Peace needs Messengers
Author: Oscar Arias Sanchez
Originally Published at Peace and Conflict Monitor on: 03/02/2010
Mr John Maresca, Rector of the University for Peace,
Dear students and friends:
During the decade of the sixties, that era of defiance and protest, there was a motto that existed among students as we gathered together by thousands to express ourselves on university campuses around the world: “don’t trust anybody older than thirty”. As if thirty years were the age of Methuselah! As if thirty years were a full life!
But maybe we were a little bit right: for many things, thirty years is a long time. Thirty years changes the course of history. If you don’t believe it, we need only look to the landscape of the world as it was when the University for Peace first opened its doors, in 1980.
Thirty years ago, the Cold War had transformed the world into an immense game of global chess, in which two superpowers disputed over every inch of the earth, at the cost of enormous human, economic, and social sacrifice, and with the ever-present threat of nuclear holocaust. It was an era glorified in films of spies and submarines, but in reality, I can assure you, it was much more painful than James Bond, secret agent 007, ever let on.
Thirty years ago, the world lived in a state of constant insecurity. All over the world, a war had just finished, a war was going on, or a war was just about to occur. In Central America alone, hundreds of people lost their lives every day, as a consequence of the civil unrest that killed millions of young people, just like yourselves.
Thirty years ago, abominable systems of social segregation were tolerated by the international community. The most notable example, the Apartheid, divided the population of South Africa with impunity, while Nelson Mandela was locked in a prison cell.
Thirty years ago, the majority of countries were ruled by autocratic systems of government, which compromised human rights and dignity in a Dantesque fashion. Latin America was a factory of macabre history, quietly spreading across the continent. Torture and forced disappearances were the daily bread, the common feature of military regimes under the likes of Augusto Pinochet and Jorge Rafael Videla.
Thirty years ago, student protests were violently repressed in many parts of the Earth. This was the case in Poland, where Lech Walesa was trying to create the Solidarity union with the support of young people from his country and the world; in South Korea, where students demanded democratic reforms; and in Myanmar, where the military Junta spread terror at the university of Rangoon, becoming a banner for the struggle for liberty in that country.
Looking over these events from the vantage point of the present, we can do no less than to accept that humanity has changed for the better. Although immense challenges still persist in the struggle for peace, liberty, and democracy, this struggle has achieved indisputable victories over the past three decades. One of these victories was the establishment of this University for Peace.

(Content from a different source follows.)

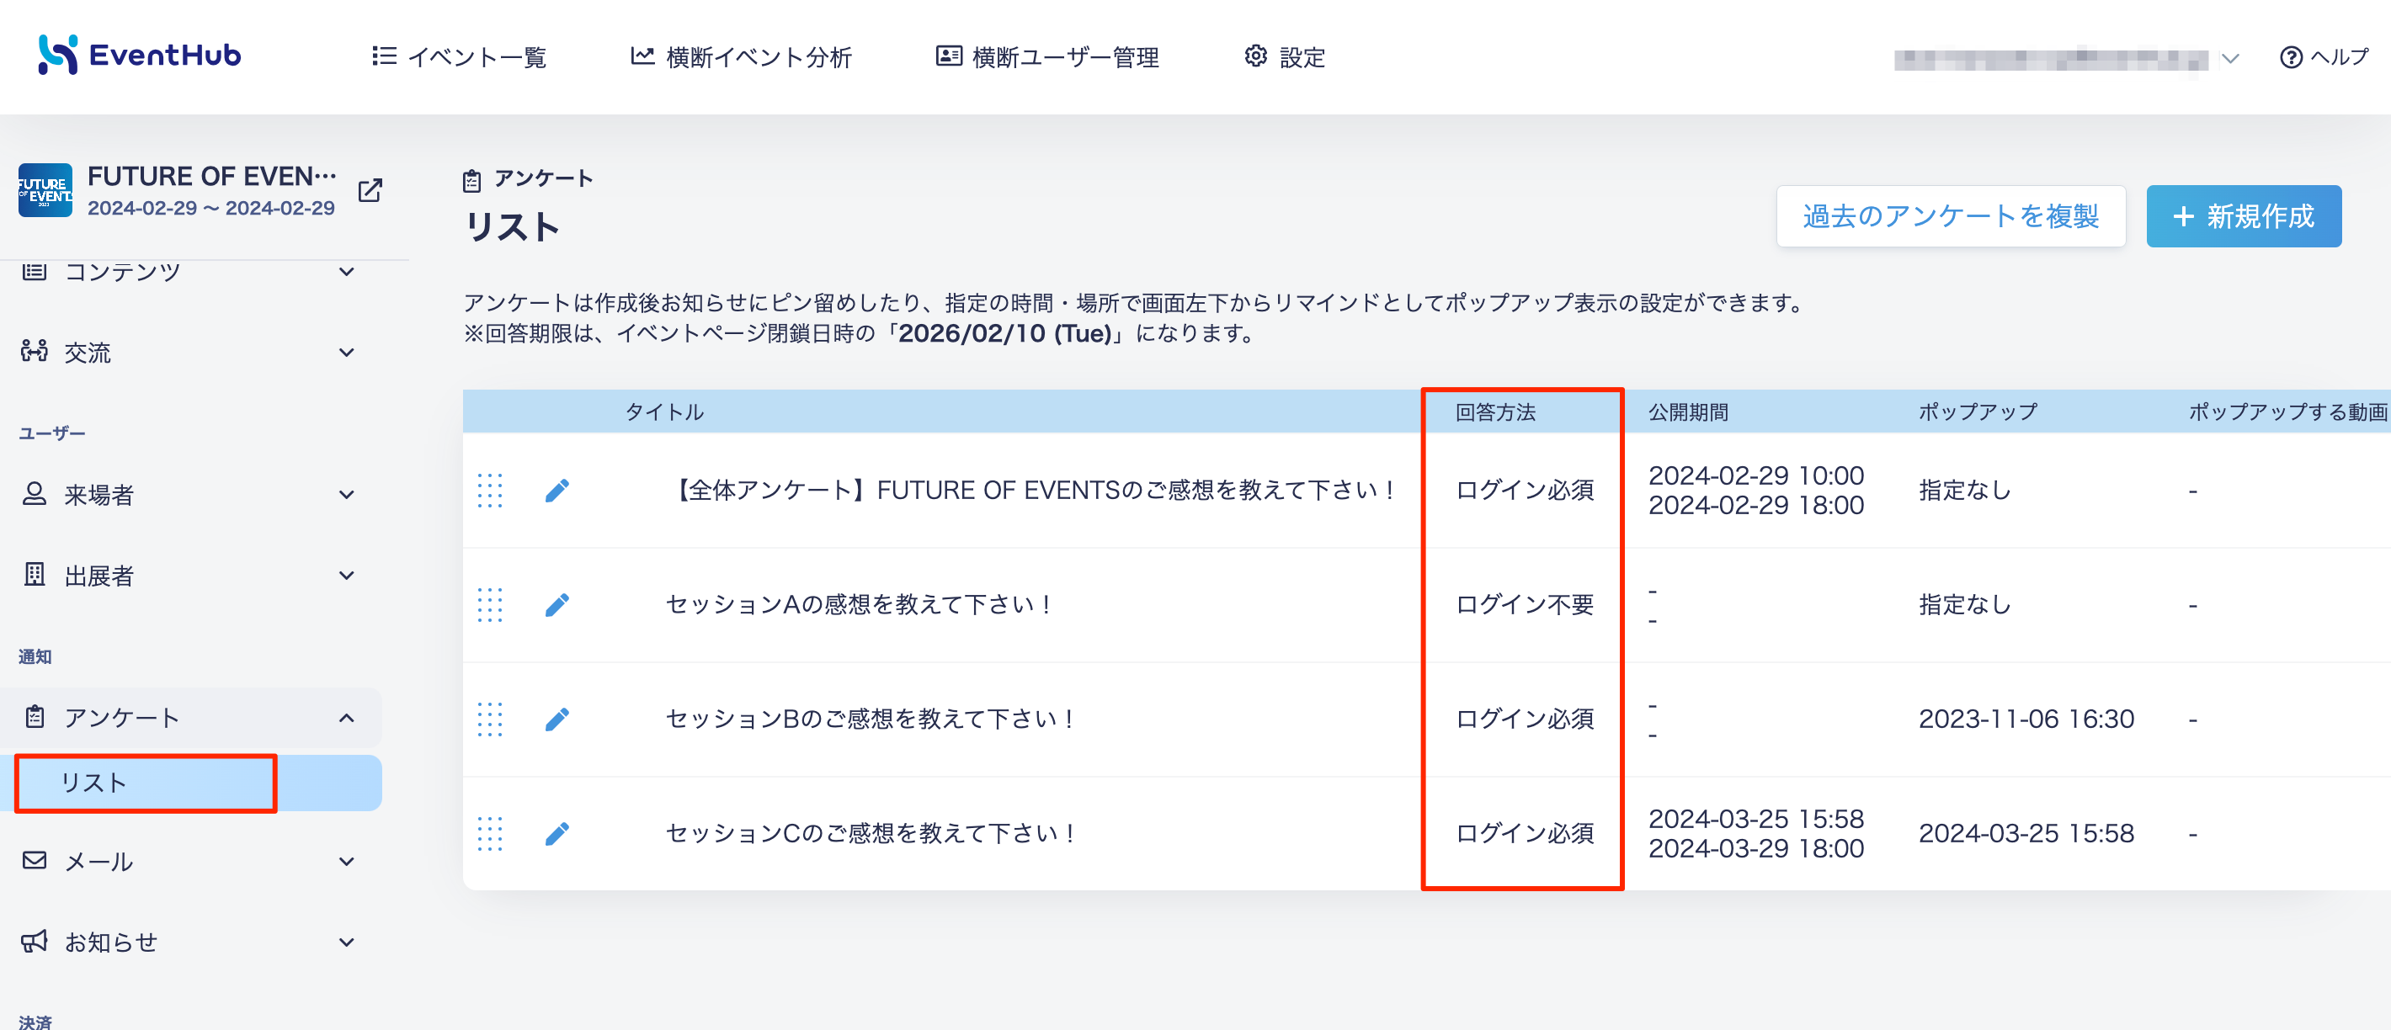Click drag handle for セッションC row
Image resolution: width=2391 pixels, height=1030 pixels.
[x=490, y=833]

This centre of studies is based on one simple but courageous conviction: that education for peace is possible, that it is possible to use education to fight against war, violence, and destruction.

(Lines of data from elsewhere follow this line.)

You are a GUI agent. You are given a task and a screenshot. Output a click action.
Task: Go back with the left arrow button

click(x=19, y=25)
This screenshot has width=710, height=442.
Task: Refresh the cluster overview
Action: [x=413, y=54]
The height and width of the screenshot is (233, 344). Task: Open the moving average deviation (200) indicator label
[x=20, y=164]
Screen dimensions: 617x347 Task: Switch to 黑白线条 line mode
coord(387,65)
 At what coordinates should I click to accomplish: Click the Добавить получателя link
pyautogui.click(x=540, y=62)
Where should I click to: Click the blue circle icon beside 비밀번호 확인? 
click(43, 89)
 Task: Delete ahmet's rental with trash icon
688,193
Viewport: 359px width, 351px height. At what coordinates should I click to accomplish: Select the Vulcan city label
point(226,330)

I have believed in this idea throughout my political career. I don’t know how many times I have spoken about the important role that teachers and professors play in education for peace. Today I would like to look at the other side of the coin. Today I would like to speak about students and about the important role that the young people of the world can play in learning peace, young people like yourselves.
In the magisterial prologue to his book Obra Poética, the Argentinean author Jorge Luis Borges writes: “el sabor de la manzana … está en el contacto de la fruta con el paladar, no en la fruta misma; análogamente … la poesia está en el comercio del poema con el lector, no en la serie de simbolos que registran las páginas de un libro.” I too believe that the lesson resides not in the textbook itself, but in the moment that a student reads it. It is not in the content of the professor’s class lectures, but in the contact between the professor and the alumni. It is not simply in the values that an education system strives to promote, but in the internalization of those values by a human being. For education to be effective, much is needed beyond professors who are willing to teach – above all, what is needed are students who are willing to learn.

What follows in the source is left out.